» PROBLEM: Rewrite all the lines below, changing every "dropdown" to "selector" and leaving everything else as it is.
[Start ENTRIES]
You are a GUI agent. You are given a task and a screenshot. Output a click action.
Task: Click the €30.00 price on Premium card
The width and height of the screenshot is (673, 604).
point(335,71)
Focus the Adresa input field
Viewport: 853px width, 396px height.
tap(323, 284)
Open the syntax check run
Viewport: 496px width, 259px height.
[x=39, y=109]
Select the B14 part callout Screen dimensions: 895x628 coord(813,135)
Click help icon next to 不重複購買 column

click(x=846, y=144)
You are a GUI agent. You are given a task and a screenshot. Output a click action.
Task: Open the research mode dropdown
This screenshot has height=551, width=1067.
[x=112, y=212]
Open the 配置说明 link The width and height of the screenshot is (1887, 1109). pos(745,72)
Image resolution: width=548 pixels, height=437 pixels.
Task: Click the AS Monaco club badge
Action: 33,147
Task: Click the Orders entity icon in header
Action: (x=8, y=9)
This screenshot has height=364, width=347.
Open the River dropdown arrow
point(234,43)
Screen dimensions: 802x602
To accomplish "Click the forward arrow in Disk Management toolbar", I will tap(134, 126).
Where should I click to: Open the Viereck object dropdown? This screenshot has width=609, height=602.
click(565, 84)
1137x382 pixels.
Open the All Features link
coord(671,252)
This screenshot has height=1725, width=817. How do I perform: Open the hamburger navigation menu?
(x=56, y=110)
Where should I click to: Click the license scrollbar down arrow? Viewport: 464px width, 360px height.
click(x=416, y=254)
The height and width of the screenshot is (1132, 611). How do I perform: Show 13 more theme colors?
[End ENTRIES]
» FINAL RESULT:
You are a GUI agent. You are given a task and a screenshot. Output a click action.
Task: Click the €30.00 price on Premium card
The width and height of the screenshot is (673, 604).
point(335,71)
Focus the Adresa input field
Viewport: 853px width, 396px height.
tap(323, 284)
Open the syntax check run
Viewport: 496px width, 259px height.
[x=39, y=109]
Select the B14 part callout Screen dimensions: 895x628 coord(813,135)
Click help icon next to 不重複購買 column

click(x=846, y=144)
You are a GUI agent. You are given a task and a screenshot. Output a click action.
Task: Open the research mode selector
This screenshot has height=551, width=1067.
[x=112, y=212]
Open the 配置说明 link The width and height of the screenshot is (1887, 1109). pos(745,72)
Image resolution: width=548 pixels, height=437 pixels.
Task: Click the AS Monaco club badge
Action: 33,147
Task: Click the Orders entity icon in header
Action: (x=8, y=9)
This screenshot has height=364, width=347.
Open the River selector arrow
point(234,43)
Screen dimensions: 802x602
To accomplish "Click the forward arrow in Disk Management toolbar", I will tap(134, 126).
Where should I click to: Open the Viereck object selector? This screenshot has width=609, height=602.
click(565, 84)
1137x382 pixels.
Open the All Features link
coord(671,252)
This screenshot has height=1725, width=817. How do I perform: Open the hamburger navigation menu?
(x=56, y=110)
Where should I click to: Click the license scrollbar down arrow? Viewport: 464px width, 360px height.
click(x=416, y=254)
The height and width of the screenshot is (1132, 611). How do I perform: Show 13 more theme colors?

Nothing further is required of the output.